### What is expected
What lines in the listing include "computer"? Return a copy of each.

### Records for this task
******************************

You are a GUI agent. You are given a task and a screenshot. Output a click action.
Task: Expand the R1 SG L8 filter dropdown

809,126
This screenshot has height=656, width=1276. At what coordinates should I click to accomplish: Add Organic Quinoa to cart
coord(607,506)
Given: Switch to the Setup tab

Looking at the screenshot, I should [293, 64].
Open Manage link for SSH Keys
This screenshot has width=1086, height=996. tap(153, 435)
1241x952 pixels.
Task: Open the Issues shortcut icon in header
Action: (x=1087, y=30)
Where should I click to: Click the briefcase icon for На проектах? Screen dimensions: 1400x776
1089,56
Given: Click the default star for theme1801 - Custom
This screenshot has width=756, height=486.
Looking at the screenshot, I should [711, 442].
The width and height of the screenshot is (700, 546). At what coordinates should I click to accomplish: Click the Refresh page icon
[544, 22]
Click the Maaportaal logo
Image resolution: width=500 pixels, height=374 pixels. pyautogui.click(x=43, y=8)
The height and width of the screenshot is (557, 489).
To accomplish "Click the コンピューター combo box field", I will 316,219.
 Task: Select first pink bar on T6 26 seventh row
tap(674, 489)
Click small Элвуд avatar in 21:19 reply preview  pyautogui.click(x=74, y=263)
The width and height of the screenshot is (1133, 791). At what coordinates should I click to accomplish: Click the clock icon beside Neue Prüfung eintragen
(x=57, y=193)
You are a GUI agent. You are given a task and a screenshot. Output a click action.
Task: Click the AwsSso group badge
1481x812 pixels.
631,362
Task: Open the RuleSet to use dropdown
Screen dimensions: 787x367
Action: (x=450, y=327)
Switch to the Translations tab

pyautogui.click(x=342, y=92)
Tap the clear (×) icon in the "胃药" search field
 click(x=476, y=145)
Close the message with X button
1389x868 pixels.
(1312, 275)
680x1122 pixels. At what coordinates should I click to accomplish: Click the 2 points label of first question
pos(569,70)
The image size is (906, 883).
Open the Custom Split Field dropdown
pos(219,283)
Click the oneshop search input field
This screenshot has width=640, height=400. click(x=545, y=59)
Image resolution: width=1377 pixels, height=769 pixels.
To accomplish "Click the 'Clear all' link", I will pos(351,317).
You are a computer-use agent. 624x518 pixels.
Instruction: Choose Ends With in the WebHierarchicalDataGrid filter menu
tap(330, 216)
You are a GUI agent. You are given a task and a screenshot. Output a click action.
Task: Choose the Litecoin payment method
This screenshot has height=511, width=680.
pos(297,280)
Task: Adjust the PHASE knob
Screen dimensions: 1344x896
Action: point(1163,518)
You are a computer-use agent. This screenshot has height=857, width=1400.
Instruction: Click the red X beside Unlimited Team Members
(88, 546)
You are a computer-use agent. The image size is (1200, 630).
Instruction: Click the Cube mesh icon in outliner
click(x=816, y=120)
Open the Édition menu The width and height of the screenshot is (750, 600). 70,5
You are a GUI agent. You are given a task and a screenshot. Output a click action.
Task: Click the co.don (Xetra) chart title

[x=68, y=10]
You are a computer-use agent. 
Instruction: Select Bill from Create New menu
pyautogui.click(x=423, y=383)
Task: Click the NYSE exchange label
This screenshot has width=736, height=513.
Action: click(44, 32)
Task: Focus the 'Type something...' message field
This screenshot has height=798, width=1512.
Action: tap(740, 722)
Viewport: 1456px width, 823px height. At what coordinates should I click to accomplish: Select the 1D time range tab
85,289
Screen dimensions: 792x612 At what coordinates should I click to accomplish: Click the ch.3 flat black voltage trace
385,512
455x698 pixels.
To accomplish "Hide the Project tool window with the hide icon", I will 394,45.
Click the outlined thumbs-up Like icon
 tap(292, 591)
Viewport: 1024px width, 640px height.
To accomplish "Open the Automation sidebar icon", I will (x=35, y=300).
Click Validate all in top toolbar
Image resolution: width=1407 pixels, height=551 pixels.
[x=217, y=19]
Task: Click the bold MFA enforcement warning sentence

******************************

### Task solution
You are a computer-use agent. 624x518 pixels.
You are a computer-use agent. This screenshot has height=857, width=1400.
You are a computer-use agent. The image size is (1200, 630).
You are a computer-use agent. 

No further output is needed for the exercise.